In defending their clients against these assault allegations, PLAP students also discovered common features in the way that these assaults were carried out and investigated: 

  1. An evidence-free selection of targets. Staff assaults often took the form of cell extractions, approved by senior officials based on nebulous allegations of past or predicted future wrongdoing. No specific details about these past or future wrongs was forthcoming, nor was the basis for these allegations disclosed. Officers carrying out the assaults denied being advised of the reasons; the word simply came from above that the prisoner in question was to be moved.
  2. Supercharged teams wielding every piece of equipment – except the camera. Teams were assembled that included eight or more officers, with some officers donning protective gear while others carried various weapons, including pepperball guns, Tasers, OC spray, and attack dogs. These teams had time to arm themselves and bring every last piece of equipment, except for the handheld video camera that is supposed to document a use of force. The camera was left behind every time, and officer teams assaulted our clients in spaces out of view of the building’s surveillance cameras. Participating officers uniformly testified that the use of force was “spontaneous” and thus they could not have brought the handheld video camera, a laughable notion given the careful orchestration of these actions, but one which was uniformly endorsed by prison officials.
  3. An opportunity to get the story straight. Officers “debriefed” together after the assault, before writing their individual reports recounting what happened. They could also watch the surveillance video footage from the area – allowing them to learn what could and could not be seen on video – before writing their reports. The latter practice violates the DOC’s own regulations, but according to participating officers, it was condoned if not expected by supervisors.
  4. A concerted lack of interest in other sources of information.  Internal investigations often followed these assaults, but prisoners in the vicinity of the assault were not asked what they heard or saw. All that was gathered was the coordinated account of the participating officers. When departmental investigators are looking into alleged misconduct by prisoners, they are more than willing to interview other incarcerated people. The interest level in what prisoners have to say drops precipitously when investigating allegations of staff misconduct.
  5. Withholding of internal reports. When internal investigations into these assaults were conducted, the resulting reports were more often than not withheld from PLAP students and their clients.  Use of force reports, required by DOC regulations in each of these episodes, were also frequently withheld, save for a one-sentence boilerplate cover memo announcing that the review was complete and the use of force was compliant with policy. 

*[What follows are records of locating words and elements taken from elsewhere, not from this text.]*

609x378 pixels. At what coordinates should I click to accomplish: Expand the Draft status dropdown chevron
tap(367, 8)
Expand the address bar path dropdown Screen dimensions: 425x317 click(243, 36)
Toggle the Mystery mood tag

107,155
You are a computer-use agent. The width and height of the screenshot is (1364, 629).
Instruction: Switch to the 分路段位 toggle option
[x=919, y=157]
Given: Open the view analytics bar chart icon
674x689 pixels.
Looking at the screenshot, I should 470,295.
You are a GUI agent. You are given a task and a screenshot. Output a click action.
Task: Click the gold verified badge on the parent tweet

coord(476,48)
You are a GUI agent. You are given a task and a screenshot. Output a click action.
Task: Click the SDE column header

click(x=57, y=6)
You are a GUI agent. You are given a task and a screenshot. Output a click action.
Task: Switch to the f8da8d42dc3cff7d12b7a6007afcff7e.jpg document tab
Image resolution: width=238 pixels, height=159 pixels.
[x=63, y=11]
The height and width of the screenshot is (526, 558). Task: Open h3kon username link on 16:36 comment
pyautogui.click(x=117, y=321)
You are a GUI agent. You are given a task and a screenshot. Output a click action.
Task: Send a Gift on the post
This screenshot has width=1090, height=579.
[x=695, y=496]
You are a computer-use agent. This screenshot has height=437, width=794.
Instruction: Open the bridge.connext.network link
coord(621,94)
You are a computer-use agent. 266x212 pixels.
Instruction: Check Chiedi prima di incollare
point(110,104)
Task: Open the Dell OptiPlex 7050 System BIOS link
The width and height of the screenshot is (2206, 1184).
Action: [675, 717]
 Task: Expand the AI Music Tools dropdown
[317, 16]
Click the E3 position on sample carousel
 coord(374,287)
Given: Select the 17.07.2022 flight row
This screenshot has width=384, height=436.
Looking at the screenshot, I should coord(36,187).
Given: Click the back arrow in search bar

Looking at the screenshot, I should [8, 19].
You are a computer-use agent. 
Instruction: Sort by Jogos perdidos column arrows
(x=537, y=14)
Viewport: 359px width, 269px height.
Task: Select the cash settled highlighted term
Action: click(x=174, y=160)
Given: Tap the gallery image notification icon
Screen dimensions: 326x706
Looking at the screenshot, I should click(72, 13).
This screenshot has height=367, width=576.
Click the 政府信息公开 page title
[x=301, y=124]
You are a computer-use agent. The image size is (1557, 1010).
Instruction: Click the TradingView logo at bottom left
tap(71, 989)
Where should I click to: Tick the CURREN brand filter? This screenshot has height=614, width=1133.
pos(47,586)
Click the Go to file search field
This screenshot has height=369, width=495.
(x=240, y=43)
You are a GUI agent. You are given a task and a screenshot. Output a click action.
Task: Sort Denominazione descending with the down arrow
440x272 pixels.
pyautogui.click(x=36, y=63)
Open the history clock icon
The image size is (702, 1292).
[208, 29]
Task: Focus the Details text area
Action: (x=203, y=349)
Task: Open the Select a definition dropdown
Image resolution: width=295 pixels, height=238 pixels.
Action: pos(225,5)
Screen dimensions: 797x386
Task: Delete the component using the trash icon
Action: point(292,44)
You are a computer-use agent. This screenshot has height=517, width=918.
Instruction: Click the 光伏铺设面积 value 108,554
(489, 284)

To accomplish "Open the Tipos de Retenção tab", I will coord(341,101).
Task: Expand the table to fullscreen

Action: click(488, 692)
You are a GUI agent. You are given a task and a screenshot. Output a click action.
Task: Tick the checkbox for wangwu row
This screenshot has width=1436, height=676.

 This is not a truth-seeking process. It is a process designed to produce the desired outcome. Prison officials control the whole environment; no bystander is walking by with a smartphone. Prison officials decide whether evidence will exist (such as handheld video recordings), whether evidence that exists will be gathered (like witness accounts), and whether evidence will be reliable (including whether officers will be permitted to confer and review video before writing their reports). They are the only ones reviewing that evidence. When a client is found guilty and punished after a disciplinary hearing, the decision often states that the sanction “serves to educate the inmate as to the consequences of his actions.” Our clients are educated, to be sure. They learn that the difference between right and wrong depends not on what you have done, but on which uniform you are wearing. 

A self-policing prison system harms the people in custody, undermining their physical safety and any sense that there is legitimacy in government institutions. (It also harms those prison employees who observe the rules, but who know that there will be no consequences for those others who do not.) In 2020, the Governor endorsed the DOC’s self-policing capabilities, and the results are predictable: no results of any investigation into the collective punishment of SBCC prisoners, no announced disciplinary measures taken against staff, no announced policy changes designed to prevent future abuses. The Department, in its Vision Statement, aims to “eliminate Violence, Victimization, and Recidivism,” but it can make no valid claim to this vision so long as it engages in the very actions that it says it wants to eliminate.   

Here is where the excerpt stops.